In Chapter Nine, “ Ataraxia : Happiness as tranquillity”, Striker argues that “tranquillity [ tranquillitas, euthymia, athambia, galene, hesychia, eustatheia ] was in fact not a serious contender for the position of ultimate good in ancient times. Greek theories of happiness from Plato to Epicurus were attempts to spell out what sort of life one would have to lead in order to have good reasons for feeling tranquil or contented; they were not recipes for reaching a certain state of mind” (183). For Epicurus, she observes, tranquillity is itself a pleasure consisting in being free from all troubles or anxiety, “a state of contentment and inner calm that arises from the thought that one has or can easily get all that one needs, and has no reason to be afraid of anything in the future” (187).
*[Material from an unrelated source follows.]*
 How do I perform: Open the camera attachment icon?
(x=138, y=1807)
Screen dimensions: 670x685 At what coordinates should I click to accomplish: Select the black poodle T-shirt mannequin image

For the Stoics, tranquillity arises from the knowledge that one has and cannot lose the only real good, virtue. Striker holds that “the main reason for the Stoic sage’s imperturbability lies in his complete indifference to everything bodily or external, and his consequent freedom from emotion, apatheia ” (187). Yet her remark about Seneca’s explication of Stoic contentment is even more insightful: “He [Seneca] enthusiastically describes the immense joy and infinite serenity of the person who has finally achieved virtue. The sage will rejoice in a wonderful sense of relief and freedom, realizing that he has reached absolute security—nothing in this world can present a danger for him any more” (188).

Again, I think, Striker misconstrues the meaning of the Pyrrhonian anecdote about how the painter Apelles’ thrown sponge resulted in a successful representation of the foam at the horse’s muzzle, an anecdote crucial for understanding how the skeptic arrives at tranquillity (192-3).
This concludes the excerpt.